◆ Exercise ◆
Type out the entries again, matching each one exactly.

[Dataset items]
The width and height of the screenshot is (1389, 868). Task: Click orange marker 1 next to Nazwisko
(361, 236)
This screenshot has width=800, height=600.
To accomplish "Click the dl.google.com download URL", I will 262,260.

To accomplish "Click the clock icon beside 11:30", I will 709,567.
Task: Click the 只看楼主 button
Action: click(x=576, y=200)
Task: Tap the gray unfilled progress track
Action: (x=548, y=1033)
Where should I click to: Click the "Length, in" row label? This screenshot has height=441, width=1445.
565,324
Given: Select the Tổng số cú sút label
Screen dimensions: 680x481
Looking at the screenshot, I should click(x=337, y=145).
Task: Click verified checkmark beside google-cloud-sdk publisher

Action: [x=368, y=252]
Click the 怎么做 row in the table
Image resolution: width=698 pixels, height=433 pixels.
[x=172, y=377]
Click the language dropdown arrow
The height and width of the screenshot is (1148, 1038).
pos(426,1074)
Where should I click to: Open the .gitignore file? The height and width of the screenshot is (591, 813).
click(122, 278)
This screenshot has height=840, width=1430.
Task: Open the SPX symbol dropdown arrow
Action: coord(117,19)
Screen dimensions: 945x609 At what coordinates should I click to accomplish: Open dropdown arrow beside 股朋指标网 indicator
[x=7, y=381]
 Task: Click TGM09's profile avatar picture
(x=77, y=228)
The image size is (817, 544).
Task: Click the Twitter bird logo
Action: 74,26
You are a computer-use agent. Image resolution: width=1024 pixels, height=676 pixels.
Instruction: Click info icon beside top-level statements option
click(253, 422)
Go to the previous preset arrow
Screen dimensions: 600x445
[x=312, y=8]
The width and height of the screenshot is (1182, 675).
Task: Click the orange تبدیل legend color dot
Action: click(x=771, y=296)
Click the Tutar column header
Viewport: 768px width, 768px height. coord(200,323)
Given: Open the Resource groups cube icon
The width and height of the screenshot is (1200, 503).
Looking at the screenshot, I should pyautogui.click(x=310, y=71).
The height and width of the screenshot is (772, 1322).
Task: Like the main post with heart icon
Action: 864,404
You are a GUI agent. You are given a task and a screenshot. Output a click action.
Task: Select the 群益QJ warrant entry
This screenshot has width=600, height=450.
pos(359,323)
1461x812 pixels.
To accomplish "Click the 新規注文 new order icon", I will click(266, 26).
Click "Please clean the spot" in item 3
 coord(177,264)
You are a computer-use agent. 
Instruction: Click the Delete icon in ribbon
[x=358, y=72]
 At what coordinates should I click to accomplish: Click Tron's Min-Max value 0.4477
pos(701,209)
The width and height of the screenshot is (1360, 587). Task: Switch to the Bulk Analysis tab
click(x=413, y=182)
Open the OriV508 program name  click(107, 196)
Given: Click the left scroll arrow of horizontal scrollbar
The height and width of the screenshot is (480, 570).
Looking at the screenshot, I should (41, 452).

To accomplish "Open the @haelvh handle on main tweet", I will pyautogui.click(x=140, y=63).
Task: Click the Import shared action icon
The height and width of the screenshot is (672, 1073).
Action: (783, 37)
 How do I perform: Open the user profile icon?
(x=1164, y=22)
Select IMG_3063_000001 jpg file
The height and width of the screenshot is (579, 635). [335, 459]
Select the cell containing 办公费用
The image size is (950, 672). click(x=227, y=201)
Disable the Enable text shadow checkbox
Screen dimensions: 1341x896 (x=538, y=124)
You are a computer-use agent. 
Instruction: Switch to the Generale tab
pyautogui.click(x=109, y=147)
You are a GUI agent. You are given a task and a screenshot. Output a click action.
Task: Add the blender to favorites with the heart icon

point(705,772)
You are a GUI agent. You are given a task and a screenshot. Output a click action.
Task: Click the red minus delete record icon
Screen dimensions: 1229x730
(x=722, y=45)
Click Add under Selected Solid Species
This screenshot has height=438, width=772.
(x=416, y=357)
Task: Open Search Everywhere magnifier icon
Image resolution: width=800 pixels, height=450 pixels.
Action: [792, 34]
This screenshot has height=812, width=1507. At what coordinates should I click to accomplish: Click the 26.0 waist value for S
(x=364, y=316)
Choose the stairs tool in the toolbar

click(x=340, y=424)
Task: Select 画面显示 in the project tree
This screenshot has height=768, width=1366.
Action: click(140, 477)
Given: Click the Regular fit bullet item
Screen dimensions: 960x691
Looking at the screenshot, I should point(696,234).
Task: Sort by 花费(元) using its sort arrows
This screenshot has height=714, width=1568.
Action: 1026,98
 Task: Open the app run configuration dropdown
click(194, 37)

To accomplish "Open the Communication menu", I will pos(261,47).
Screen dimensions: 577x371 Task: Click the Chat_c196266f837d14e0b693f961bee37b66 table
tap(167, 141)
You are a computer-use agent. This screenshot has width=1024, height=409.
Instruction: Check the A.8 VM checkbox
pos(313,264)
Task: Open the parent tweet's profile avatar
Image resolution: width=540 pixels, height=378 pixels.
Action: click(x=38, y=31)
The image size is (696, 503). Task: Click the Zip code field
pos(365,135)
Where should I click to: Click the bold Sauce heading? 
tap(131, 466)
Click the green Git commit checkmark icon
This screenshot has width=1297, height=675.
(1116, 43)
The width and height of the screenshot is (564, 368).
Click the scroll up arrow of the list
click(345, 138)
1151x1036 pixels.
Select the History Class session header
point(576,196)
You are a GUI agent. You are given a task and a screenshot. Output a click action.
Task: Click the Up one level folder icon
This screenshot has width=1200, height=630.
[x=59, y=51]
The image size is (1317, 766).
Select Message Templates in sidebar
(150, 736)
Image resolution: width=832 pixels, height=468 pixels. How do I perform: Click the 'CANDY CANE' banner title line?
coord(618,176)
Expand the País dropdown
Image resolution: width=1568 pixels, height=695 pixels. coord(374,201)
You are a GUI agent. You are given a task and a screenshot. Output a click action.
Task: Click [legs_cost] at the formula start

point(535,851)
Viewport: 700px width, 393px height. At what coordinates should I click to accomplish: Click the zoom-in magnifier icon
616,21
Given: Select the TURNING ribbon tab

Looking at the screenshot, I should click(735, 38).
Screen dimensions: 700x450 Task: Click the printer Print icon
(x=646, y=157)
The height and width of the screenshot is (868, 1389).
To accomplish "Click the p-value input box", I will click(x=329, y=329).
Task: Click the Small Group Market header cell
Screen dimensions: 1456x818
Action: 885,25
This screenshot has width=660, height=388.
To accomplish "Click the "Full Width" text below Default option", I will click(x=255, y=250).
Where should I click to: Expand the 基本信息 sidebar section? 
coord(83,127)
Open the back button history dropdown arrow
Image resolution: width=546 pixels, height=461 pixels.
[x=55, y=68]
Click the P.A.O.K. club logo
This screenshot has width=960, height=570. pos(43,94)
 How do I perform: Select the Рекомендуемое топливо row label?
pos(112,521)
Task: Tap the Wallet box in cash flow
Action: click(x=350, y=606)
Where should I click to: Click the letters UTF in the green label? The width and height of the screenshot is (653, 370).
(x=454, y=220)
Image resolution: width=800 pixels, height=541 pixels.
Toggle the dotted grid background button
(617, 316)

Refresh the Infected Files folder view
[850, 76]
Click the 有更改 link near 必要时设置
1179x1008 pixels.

◆ Output of the task ◆
The width and height of the screenshot is (1389, 868). Task: Click orange marker 1 next to Nazwisko
(361, 236)
This screenshot has width=800, height=600.
To accomplish "Click the dl.google.com download URL", I will 262,260.

To accomplish "Click the clock icon beside 11:30", I will 709,567.
Task: Click the 只看楼主 button
Action: click(x=576, y=200)
Task: Tap the gray unfilled progress track
Action: (x=548, y=1033)
Where should I click to: Click the "Length, in" row label? This screenshot has height=441, width=1445.
565,324
Given: Select the Tổng số cú sút label
Screen dimensions: 680x481
Looking at the screenshot, I should click(x=337, y=145).
Task: Click verified checkmark beside google-cloud-sdk publisher

Action: [x=368, y=252]
Click the 怎么做 row in the table
Image resolution: width=698 pixels, height=433 pixels.
[x=172, y=377]
Click the language dropdown arrow
The height and width of the screenshot is (1148, 1038).
pos(426,1074)
Where should I click to: Open the .gitignore file? The height and width of the screenshot is (591, 813).
click(122, 278)
This screenshot has height=840, width=1430.
Task: Open the SPX symbol dropdown arrow
Action: coord(117,19)
Screen dimensions: 945x609 At what coordinates should I click to accomplish: Open dropdown arrow beside 股朋指标网 indicator
[x=7, y=381]
 Task: Click TGM09's profile avatar picture
(x=77, y=228)
The image size is (817, 544).
Task: Click the Twitter bird logo
Action: 74,26
You are a computer-use agent. Image resolution: width=1024 pixels, height=676 pixels.
Instruction: Click info icon beside top-level statements option
click(253, 422)
Go to the previous preset arrow
Screen dimensions: 600x445
[x=312, y=8]
The width and height of the screenshot is (1182, 675).
Task: Click the orange تبدیل legend color dot
Action: click(x=771, y=296)
Click the Tutar column header
Viewport: 768px width, 768px height. coord(200,323)
Given: Open the Resource groups cube icon
The width and height of the screenshot is (1200, 503).
Looking at the screenshot, I should pyautogui.click(x=310, y=71).
The height and width of the screenshot is (772, 1322).
Task: Like the main post with heart icon
Action: 864,404
You are a GUI agent. You are given a task and a screenshot. Output a click action.
Task: Select the 群益QJ warrant entry
This screenshot has width=600, height=450.
pos(359,323)
1461x812 pixels.
To accomplish "Click the 新規注文 new order icon", I will click(266, 26).
Click "Please clean the spot" in item 3
 coord(177,264)
You are a computer-use agent. 
Instruction: Click the Delete icon in ribbon
[x=358, y=72]
 At what coordinates should I click to accomplish: Click Tron's Min-Max value 0.4477
pos(701,209)
The width and height of the screenshot is (1360, 587). Task: Switch to the Bulk Analysis tab
click(x=413, y=182)
Open the OriV508 program name  click(107, 196)
Given: Click the left scroll arrow of horizontal scrollbar
The height and width of the screenshot is (480, 570).
Looking at the screenshot, I should (41, 452).

To accomplish "Open the @haelvh handle on main tweet", I will pyautogui.click(x=140, y=63).
Task: Click the Import shared action icon
The height and width of the screenshot is (672, 1073).
Action: (783, 37)
 How do I perform: Open the user profile icon?
(x=1164, y=22)
Select IMG_3063_000001 jpg file
The height and width of the screenshot is (579, 635). [335, 459]
Select the cell containing 办公费用
The image size is (950, 672). click(x=227, y=201)
Disable the Enable text shadow checkbox
Screen dimensions: 1341x896 (x=538, y=124)
You are a computer-use agent. 
Instruction: Switch to the Generale tab
pyautogui.click(x=109, y=147)
You are a GUI agent. You are given a task and a screenshot. Output a click action.
Task: Add the blender to favorites with the heart icon

point(705,772)
You are a GUI agent. You are given a task and a screenshot. Output a click action.
Task: Click the red minus delete record icon
Screen dimensions: 1229x730
(x=722, y=45)
Click Add under Selected Solid Species
This screenshot has height=438, width=772.
(x=416, y=357)
Task: Open Search Everywhere magnifier icon
Image resolution: width=800 pixels, height=450 pixels.
Action: [792, 34]
This screenshot has height=812, width=1507. At what coordinates should I click to accomplish: Click the 26.0 waist value for S
(x=364, y=316)
Choose the stairs tool in the toolbar

click(x=340, y=424)
Task: Select 画面显示 in the project tree
This screenshot has height=768, width=1366.
Action: click(140, 477)
Given: Click the Regular fit bullet item
Screen dimensions: 960x691
Looking at the screenshot, I should point(696,234).
Task: Sort by 花费(元) using its sort arrows
This screenshot has height=714, width=1568.
Action: 1026,98
 Task: Open the app run configuration dropdown
click(194, 37)

To accomplish "Open the Communication menu", I will pos(261,47).
Screen dimensions: 577x371 Task: Click the Chat_c196266f837d14e0b693f961bee37b66 table
tap(167, 141)
You are a computer-use agent. This screenshot has width=1024, height=409.
Instruction: Check the A.8 VM checkbox
pos(313,264)
Task: Open the parent tweet's profile avatar
Image resolution: width=540 pixels, height=378 pixels.
Action: click(x=38, y=31)
The image size is (696, 503). Task: Click the Zip code field
pos(365,135)
Where should I click to: Click the bold Sauce heading? 
tap(131, 466)
Click the green Git commit checkmark icon
This screenshot has width=1297, height=675.
(1116, 43)
The width and height of the screenshot is (564, 368).
Click the scroll up arrow of the list
click(345, 138)
1151x1036 pixels.
Select the History Class session header
point(576,196)
You are a GUI agent. You are given a task and a screenshot. Output a click action.
Task: Click the Up one level folder icon
This screenshot has width=1200, height=630.
[x=59, y=51]
The image size is (1317, 766).
Select Message Templates in sidebar
(150, 736)
Image resolution: width=832 pixels, height=468 pixels. How do I perform: Click the 'CANDY CANE' banner title line?
coord(618,176)
Expand the País dropdown
Image resolution: width=1568 pixels, height=695 pixels. coord(374,201)
You are a GUI agent. You are given a task and a screenshot. Output a click action.
Task: Click [legs_cost] at the formula start

point(535,851)
Viewport: 700px width, 393px height. At what coordinates should I click to accomplish: Click the zoom-in magnifier icon
616,21
Given: Select the TURNING ribbon tab

Looking at the screenshot, I should click(735, 38).
Screen dimensions: 700x450 Task: Click the printer Print icon
(x=646, y=157)
The height and width of the screenshot is (868, 1389).
To accomplish "Click the p-value input box", I will click(x=329, y=329).
Task: Click the Small Group Market header cell
Screen dimensions: 1456x818
Action: 885,25
This screenshot has width=660, height=388.
To accomplish "Click the "Full Width" text below Default option", I will click(x=255, y=250).
Where should I click to: Expand the 基本信息 sidebar section? 
coord(83,127)
Open the back button history dropdown arrow
Image resolution: width=546 pixels, height=461 pixels.
[x=55, y=68]
Click the P.A.O.K. club logo
This screenshot has width=960, height=570. pos(43,94)
 How do I perform: Select the Рекомендуемое топливо row label?
pos(112,521)
Task: Tap the Wallet box in cash flow
Action: click(x=350, y=606)
Where should I click to: Click the letters UTF in the green label? The width and height of the screenshot is (653, 370).
(x=454, y=220)
Image resolution: width=800 pixels, height=541 pixels.
Toggle the dotted grid background button
(617, 316)

Refresh the Infected Files folder view
[850, 76]
Click the 有更改 link near 必要时设置
1179x1008 pixels.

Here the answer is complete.